December 2016: A Republic, if You Can Keep it

“Ruins in Richmond” Damage to Richmond, Virginia from the American Civil War.
“Ruins in Richmond” Damage to Richmond, Virginia from the American Civil War.

by Thomas L. Knapp…….

As I write this column, nearly 2.5 million people have signed a petition seeking to overturn the outcome of the November 8 national vote and make Hillary Clinton, rather than Donald Trump, the next president of the United States.

The petitioners are asking presidential electors, chosen by the voters of their states to support Trump, to instead “faithlessly” cast their votes for Clinton on December 19.

“Faithless” electors are nothing new. The only electoral vote ever won by a Libertarian presidential slate came from a Virginia elector who couldn’t bring himself to support Nixon in 1972 and instead cast his vote for John Hospers.
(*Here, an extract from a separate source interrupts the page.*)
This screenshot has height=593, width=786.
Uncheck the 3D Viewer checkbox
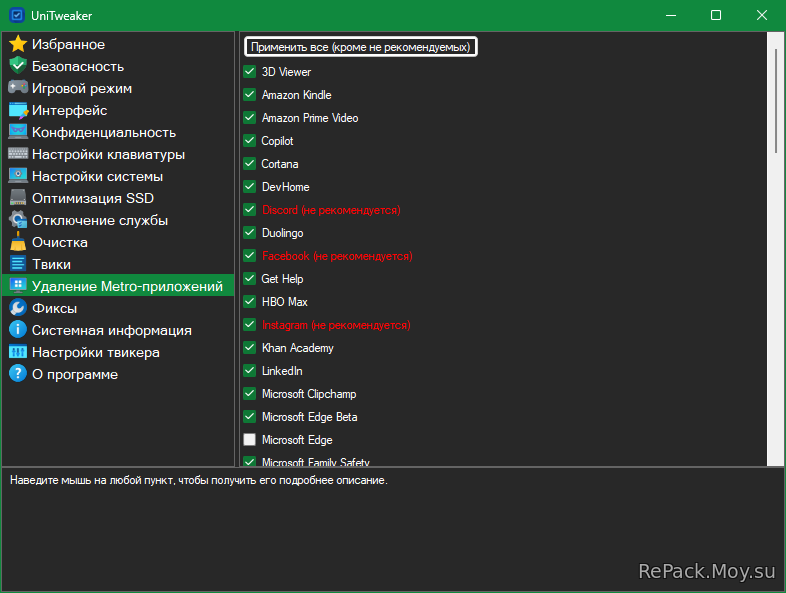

But they’ve historically been few and far between and have never changed the outcome of a presidential election.

The American political system can stand a few faithless electors casting protest votes now and again. They’re a burp in that system, a noise in the machinery that lets us know it is actually running.

But the American political system cannot survive electors defecting en masse from the clear winner to the clear loser of a national election. That’s not a protest or an act of civil disobedience. It’s an insurrection.
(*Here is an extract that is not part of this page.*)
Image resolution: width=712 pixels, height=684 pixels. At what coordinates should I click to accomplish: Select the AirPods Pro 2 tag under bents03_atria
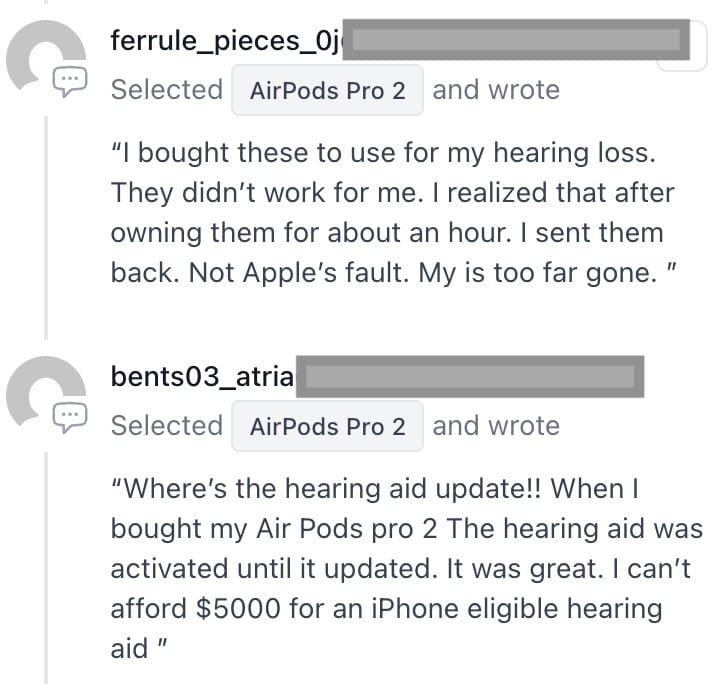coord(327,426)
So let’s be clear on what the petitioners are asking for here:

They want a coup d’etat.

Their candidate lost an election, so they want a mutinous electoral college to set aside the results and transfer executive power to the loser instead of to the winner.

Emerging from Philadelphia’s Independence Hall at the end of the 1787 constitutional convention, Benjamin Franklin was asked what kind of political system the convention had chosen. “A republic,” replied Franklin, “if you can keep it.”

The pro-Clinton petitioners don’t want to keep it. They would gladly throw out nearly 230 years of imperfect but working method in favor of getting their way just this one time.

In 1860, the presidential election didn’t go the way the southern slave states wanted it to go. But even those states didn’t demand that the result be overturned; they merely chose to show themselves to the door, and only went to war when they found that door barred.

With their appeal for a presidential coup, the pro-Clinton petitioners are flirting with same outcome: Major riots and social dislocations at least, quite possibly outright civil war. Even as a radical libertarian who believes the United States is past, or at least approaching, its “best used by” date, I don’t relish the prospect.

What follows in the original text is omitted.